Zwar ist sie Paartherapeutin, aber im Augenblick des Geschehens im „Labyrinth … (des) eigenen Lebens“ so gefangen wie viele, die sich vertrauensvoll an die Beziehungsspezialistin und Ratgeberautorin wenden. In Noras Dasein gibt es keine seelischen Staubecken und lieblos vollgestellte Erinnerungsabstellkammern. Tadellos aufgeräumt ist die dingliche Sphäre. Von den Fußböden bis zur Bettwäsche beweist jedes Detail Geschmack und Zuversicht.

Sorgfältig arrangiert, sortiert und hochwertig sind die Gegenstände, die sich zu einem Interieurensemble fügen in Noras Schöner-Wohnen-Existenzialismus.

Julia Holbe, „Boy meets Girl“, Roman, Penguin Verlag, 20,-

Zur Perfektion gehört zunächst auch Paul, ein Medienmann mit großer Reichweite. Wegen ihm raucht Nora heimlich und vermeidet Safran im Abendessen. Von einem Ausflug in die weite Welt bringt Paul einen Beweis seiner Untreue mit.

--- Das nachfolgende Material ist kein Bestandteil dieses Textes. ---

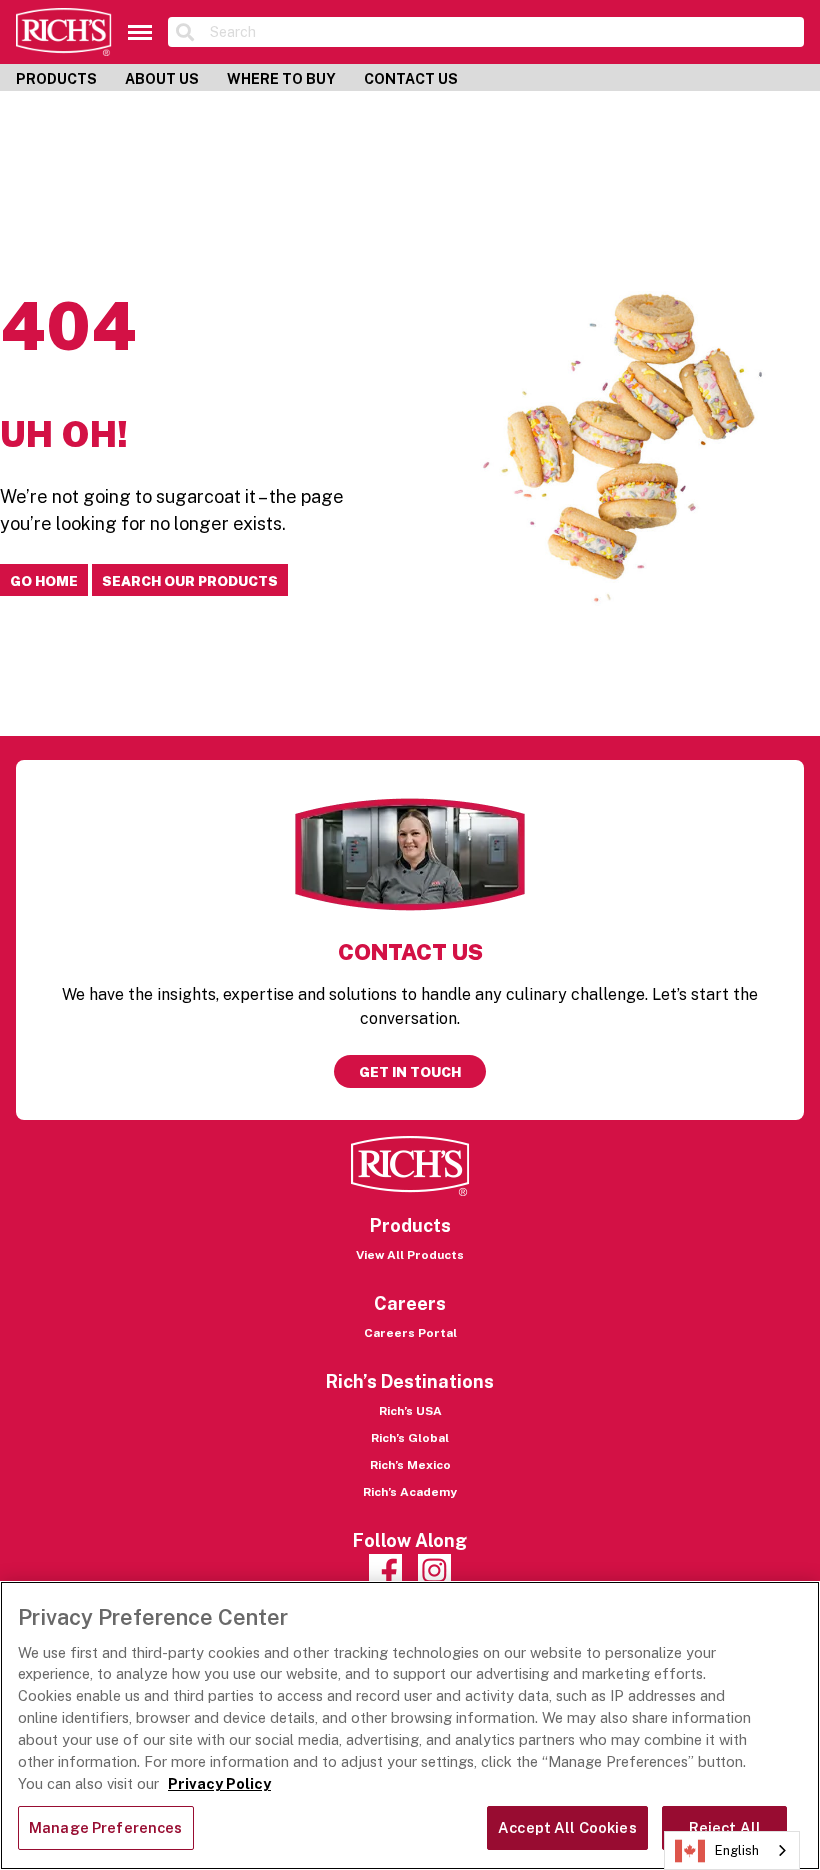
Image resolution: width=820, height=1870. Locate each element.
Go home (44, 581)
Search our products (190, 581)
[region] (410, 1725)
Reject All (725, 1827)
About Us (162, 79)
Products (56, 79)
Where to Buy (281, 79)
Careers (410, 1303)
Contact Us (411, 79)
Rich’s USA (410, 1411)
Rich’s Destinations (410, 1381)
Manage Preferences (106, 1827)
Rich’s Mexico (410, 1465)
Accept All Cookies (567, 1827)
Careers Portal (410, 1333)
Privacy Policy (219, 1783)
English (737, 1850)
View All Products (410, 1255)
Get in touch (410, 1072)
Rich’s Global (410, 1438)
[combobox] (732, 1850)
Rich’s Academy (410, 1492)
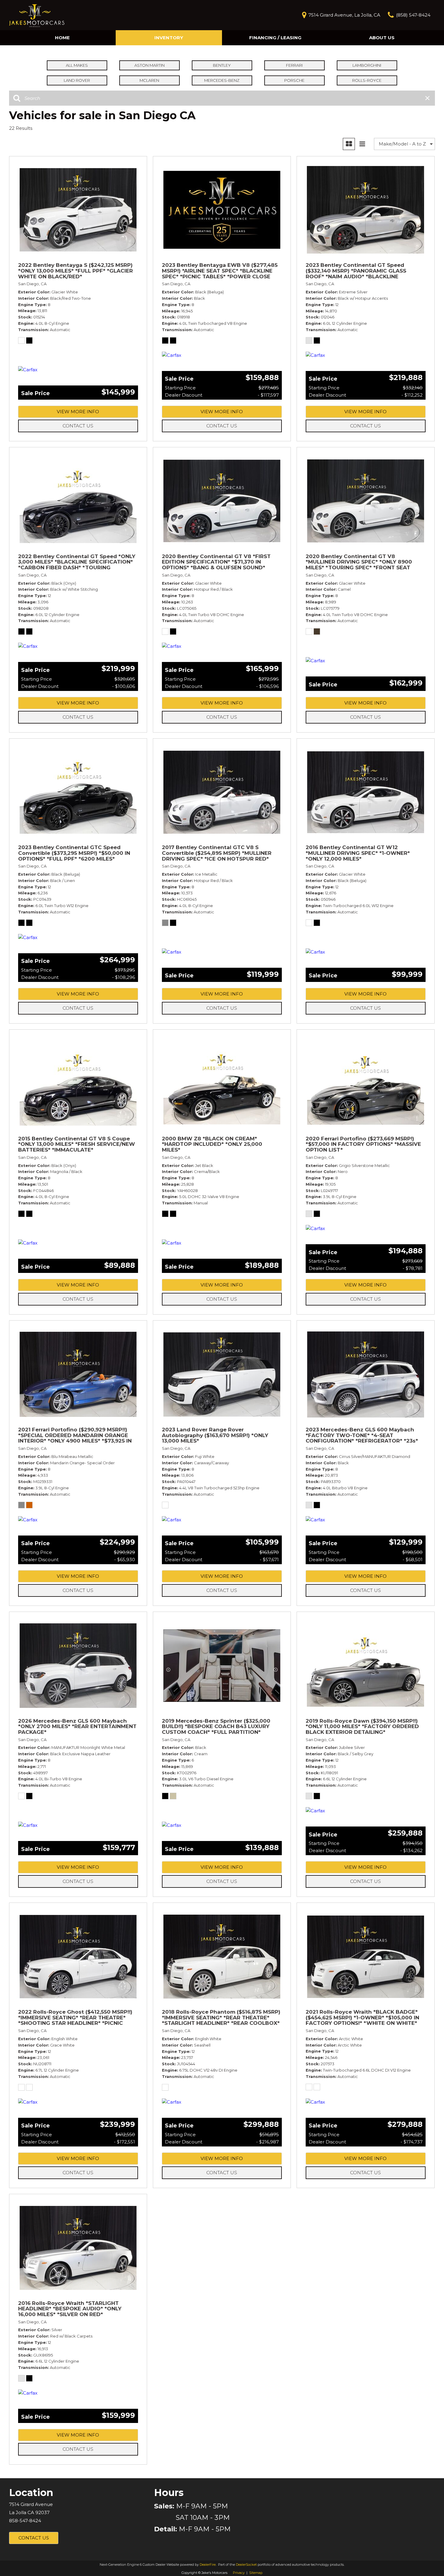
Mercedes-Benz (222, 80)
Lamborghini (366, 65)
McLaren (149, 80)
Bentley (222, 65)
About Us (381, 37)
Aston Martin (149, 65)
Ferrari (294, 65)
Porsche (294, 80)
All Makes (77, 65)
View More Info (78, 411)
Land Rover (77, 80)
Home (62, 37)
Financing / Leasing (275, 37)
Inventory (168, 37)
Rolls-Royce (366, 80)
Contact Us (78, 426)
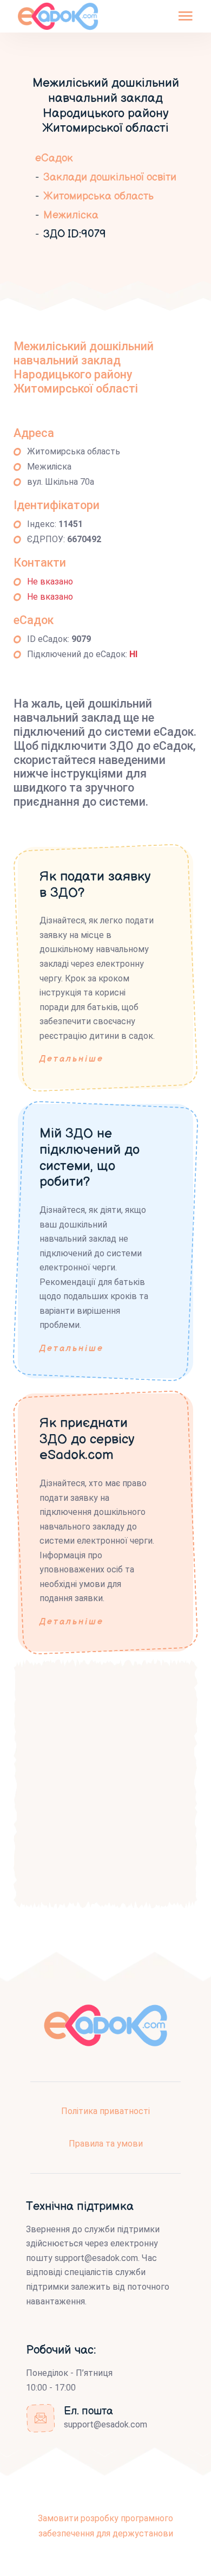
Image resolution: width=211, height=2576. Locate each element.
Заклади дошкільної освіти (109, 177)
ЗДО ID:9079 (74, 234)
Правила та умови (106, 2143)
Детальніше (71, 1059)
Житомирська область (98, 196)
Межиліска (70, 215)
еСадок (54, 158)
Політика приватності (105, 2111)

„Ein schwarzer Damenschlüpfer, der nicht mir (gehört),“ gelangt unbeachtet aus dem Koffer in die Waschmaschine, um an der Leine erst erkannt zu werden. Nora kämpft mit sich auch auf einer sprachlichen Distinktionsebene. Sie fragt sich, welches Wort angemessen sei: „Schlüpfer, Unterhose, Höschen“. So oder so geht es um ein „hässliches (und) ausgeleiertes Ding“, offenbar aus einem „schlampigen“ Haushalt. Nora fühlt sich doppelt hintergangen und herabgesetzt. Pauls Seitensprungpartnerin unterschreitet den Mindeststandard, den das Ehepaar Nora & Paul auf der Strecke vom Wein über das Fernsehprogramm bis zu den Vorhängen für selbstverständlich erachtet.

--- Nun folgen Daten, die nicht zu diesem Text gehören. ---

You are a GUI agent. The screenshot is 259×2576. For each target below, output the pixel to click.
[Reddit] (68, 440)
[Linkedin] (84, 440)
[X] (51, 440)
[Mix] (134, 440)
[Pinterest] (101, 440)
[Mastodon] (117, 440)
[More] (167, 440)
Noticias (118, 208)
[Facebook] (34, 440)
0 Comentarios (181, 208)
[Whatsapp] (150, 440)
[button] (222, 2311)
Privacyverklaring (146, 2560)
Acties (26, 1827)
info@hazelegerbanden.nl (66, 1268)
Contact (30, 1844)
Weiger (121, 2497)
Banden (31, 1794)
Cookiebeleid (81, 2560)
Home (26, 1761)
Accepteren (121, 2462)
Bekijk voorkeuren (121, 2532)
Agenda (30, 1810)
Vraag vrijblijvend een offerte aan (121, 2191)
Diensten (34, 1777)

Nora tröstet sich mit einem beinah noch jugendlichen Englischlehrer aus Neuseeland, der sich von ihr jedes Restaurantessen bezahlen lässt, im Weiteren aber angenehm unkompliziert die Liebhaberrolle interpretiert. Während Paul ein Ehe-Sabbatical einläutet, läuft sich ein Freund aus Studienzeiten warm für einen Liebesrausch auf der Höhe des Erfahrungshorizonts.

Gregory und Yann - Der Jüngere genießt die von den richtigen Entscheidungen definierte Grandseigneuresse. Der Ältere, ein Augenarzt by the way, skizziert formvollendet die verpasste Liebesideallinie. Yann erzeugt eine Stimmung vertrauter Melancholie. Nora kann mit ihm Pferde stehlen, ohne vom Sofa aufzustehen. Gemeinsam sehen sie Filme aus der Bogart-Ära.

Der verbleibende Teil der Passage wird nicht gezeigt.